Example 40 may include the elements of example 39, wherein the models comprise at least a support vector machine model, a discriminative model and a K nearest neighbor model.
Example 41 may include the elements of any of examples 36 to 40, and may further comprise means for altering at least part of the segment recipe based on data received from sources internal or external to the analytics system.
Example 42 may include the elements of example 41, wherein the means for altering at least part of the at least one segment recipe comprise means for at least one of optimizing the at least one segment recipe or improving accuracy for the model in predicting target system behavior.
Example 43 may include the elements of any of examples 41 to 42, wherein the sources external to the analytics system comprise at least the target system.
Example 44 may include the elements of any of examples 41 to 43, wherein the data received from sources internal or external to the analysis system comprises at least domain-specific crowd-sourced response analytics.

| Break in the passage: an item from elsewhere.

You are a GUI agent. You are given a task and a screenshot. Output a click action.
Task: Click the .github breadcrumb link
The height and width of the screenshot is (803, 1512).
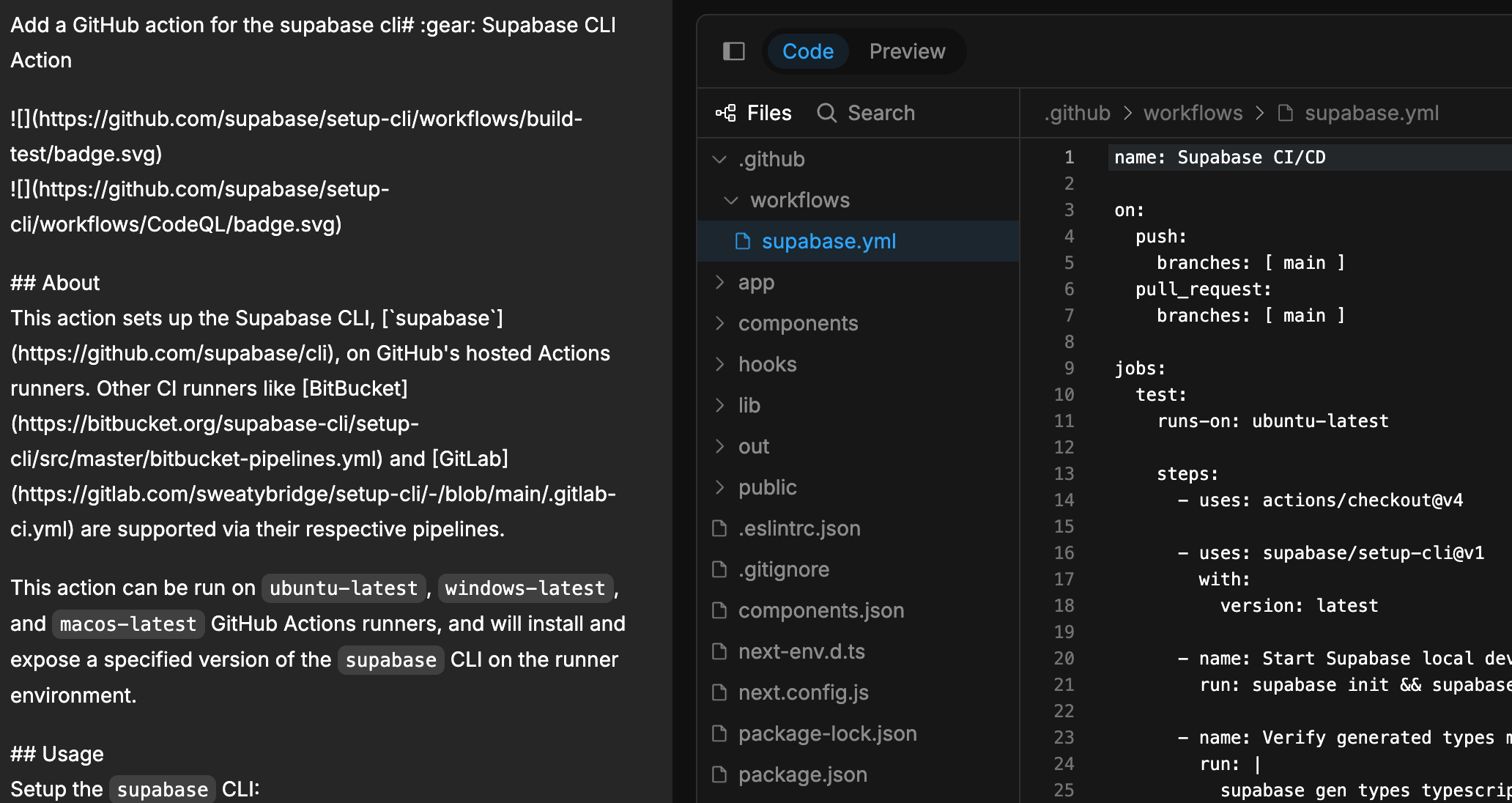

Example 45 may include the elements of any of examples 36 to 44, and may further comprise means for inputting, in the analytics system, data from the target system into the model and means for providing, in the analytics system, at least a notification based on an output generated by the model.
The terms and expressions which have been employed herein are used as terms of description and not of limitation, and there is no intention, in the use of such terms and expressions, of excluding any equivalents of the features shown and described (or portions thereof), and it is recognized that various modifications are possible within the scope of the claims. Accordingly, the claims are intended to cover all such equivalents.